Em notas informativas, asseguro que, ao contrário do que o Sr. Paixão já afirmou, as fotografias divulgadas pela ex arqueóloga na Fundação, Susana Pacheco, não são de há um ano, são sim de há uma semana, e sei-o porque estive nas imediações da Fábrica na noite seguinte, numa festa que tinha lugar no parque de estacionamento da Escola de Hotelaria, e pude ver o crime com os meus olhos - eu e as centenas que por lá passaram. Asseguro também que, ao contrário do que se possa pensar, o lugar de Susana Pacheco na Fundação em nada se deveu à presença do professor Gonçalo Pacheco no Conselho de Administração. A Susana Pacheco para lá entrou antes de todo o redemoinho das Eleições Autárquicas, antes do professor Pacheco ter alguma coisa a ver com a Fundação, e lá se manteve até há uma semana, depois da resignação do professor Pacheco. E há quem se pergunte porquê... pois bem, Susana Pacheco tem um mestrado em arqueologia industrial, pela FCSH, essa qualificação é suficiente! Desprezar o trabalho e lealdade ao património da Fábrica, de Susana Pacheco, é desprezar os jovens que tentam ajudar a erguer esta cidade. Desprezar o trabalho de Gonçalo Pacheco na administração da Fundação é desprezar qualquer trabalho honesto e contínuo ao serviço de Portalegre, e mais uma vez recomendo a leitura do seu texto, relativamente a este assunto - de facto escreve quem disto sabe -, que não só está disponível no Jornal Alto Alentejo, como também na página Facebook do mesmo. Para mais afirmo, e esta nota é especial para mentes mais paranóicas, que nem Susana ou Gonçalo Pacheco fazem parte duma conspiração comunista, nem eles têm algo a ver com o PCP... portanto, que morra de vez esse boato.

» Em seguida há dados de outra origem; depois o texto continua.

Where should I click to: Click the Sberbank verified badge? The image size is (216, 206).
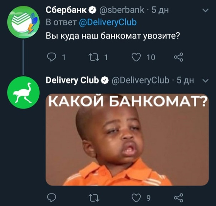[x=92, y=10]
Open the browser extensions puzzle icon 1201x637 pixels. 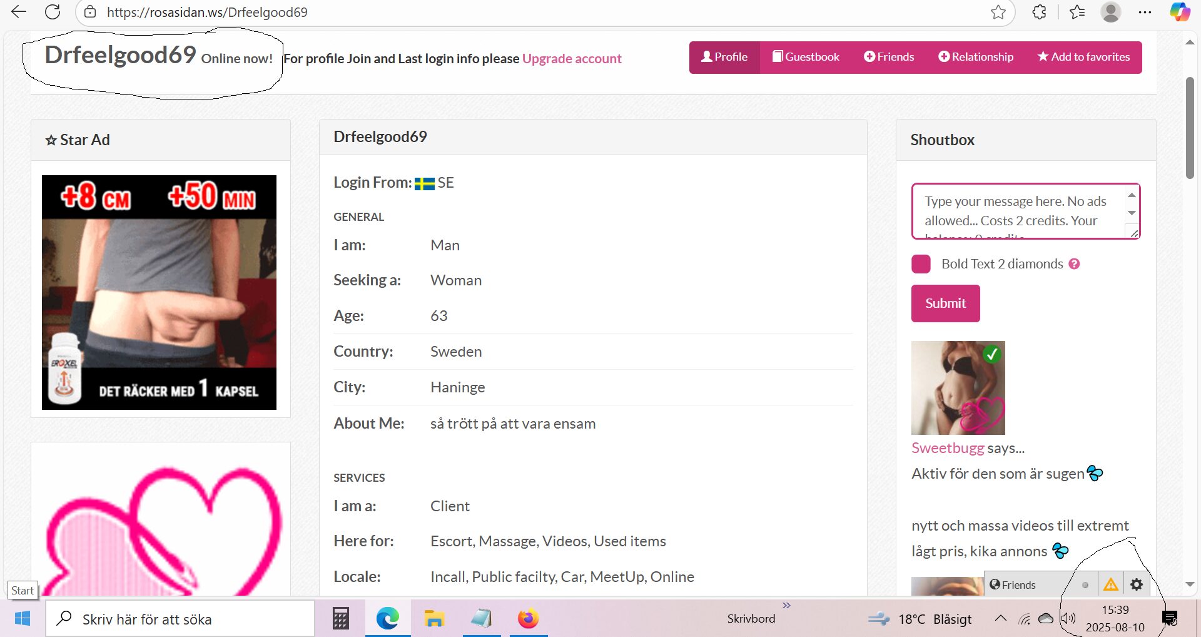tap(1039, 12)
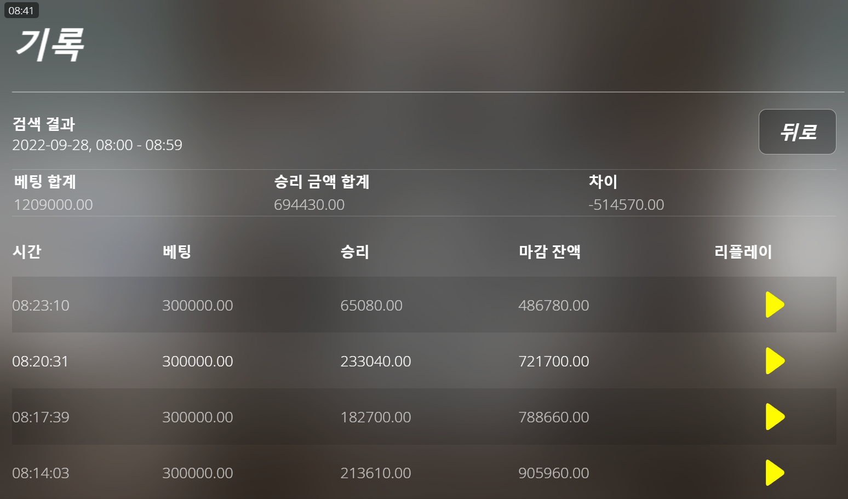Click the 승리 column header
This screenshot has height=499, width=848.
354,251
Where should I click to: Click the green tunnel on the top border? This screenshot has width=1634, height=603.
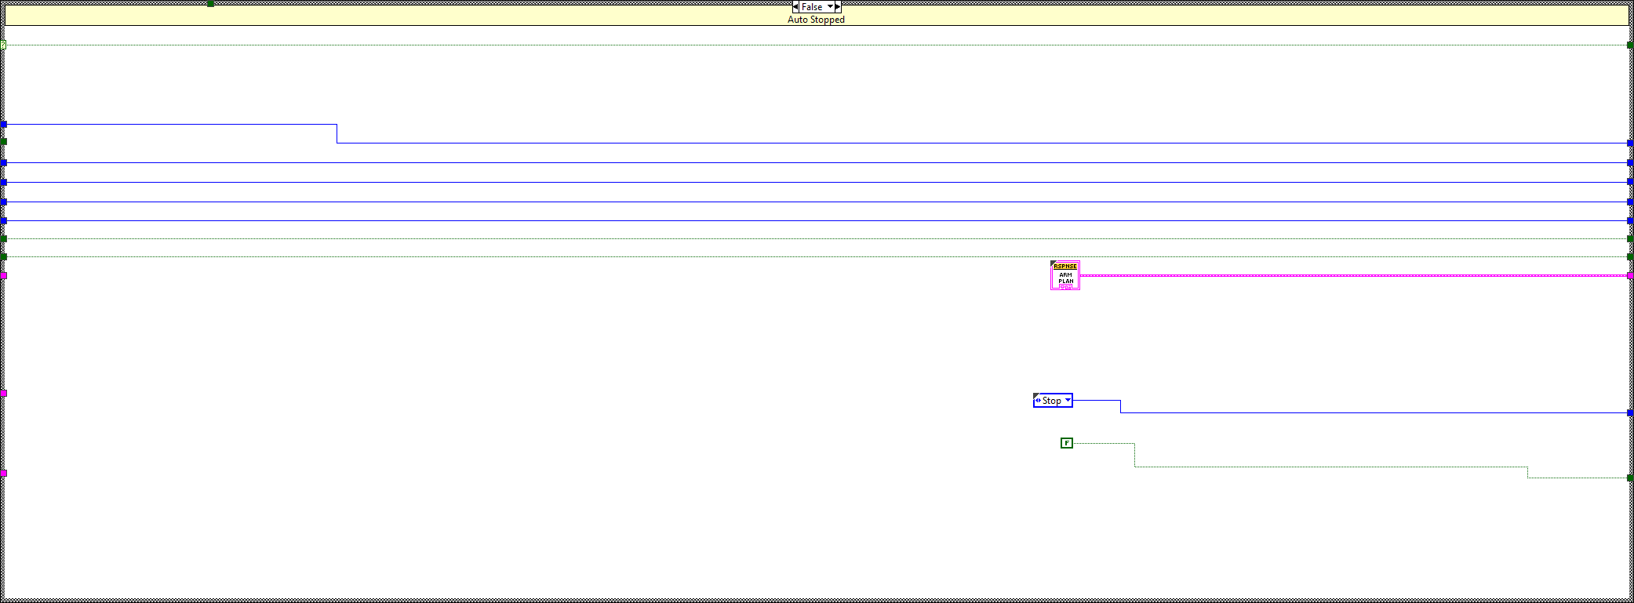210,4
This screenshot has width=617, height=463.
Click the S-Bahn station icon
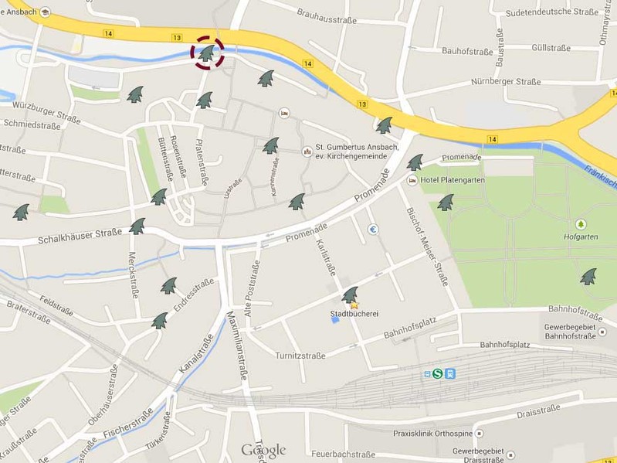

Toda esta situação é triste e desmoralizante. A forma como toda esta questão se tornou partidária, quando não tinha de o ser, é negativa para um esforço colectivo em prol do Património. Desde miúdo me lembro de contemplar, desde a janela do meu quarto ou da Praça da República, a majestade cultural daquelas chaminés-torres. Lembro-me de imbuir-me do legado e o potencial que pulsa nas raízes da minha cidade - quer seja em árvores, fábricas, escolas, poesias ou ruas -, do sítio que foi o meu início e que será o meu fim, e vê-lo ser desrespeitado por administradores e jornais é quase como me cuspirem na cara. O apelo que eu faço é ao salvamento do património de Portalegre, e se alguém de direito considerar que a minha modesta mas genuína ajuda é útil, não hesite em informar-me.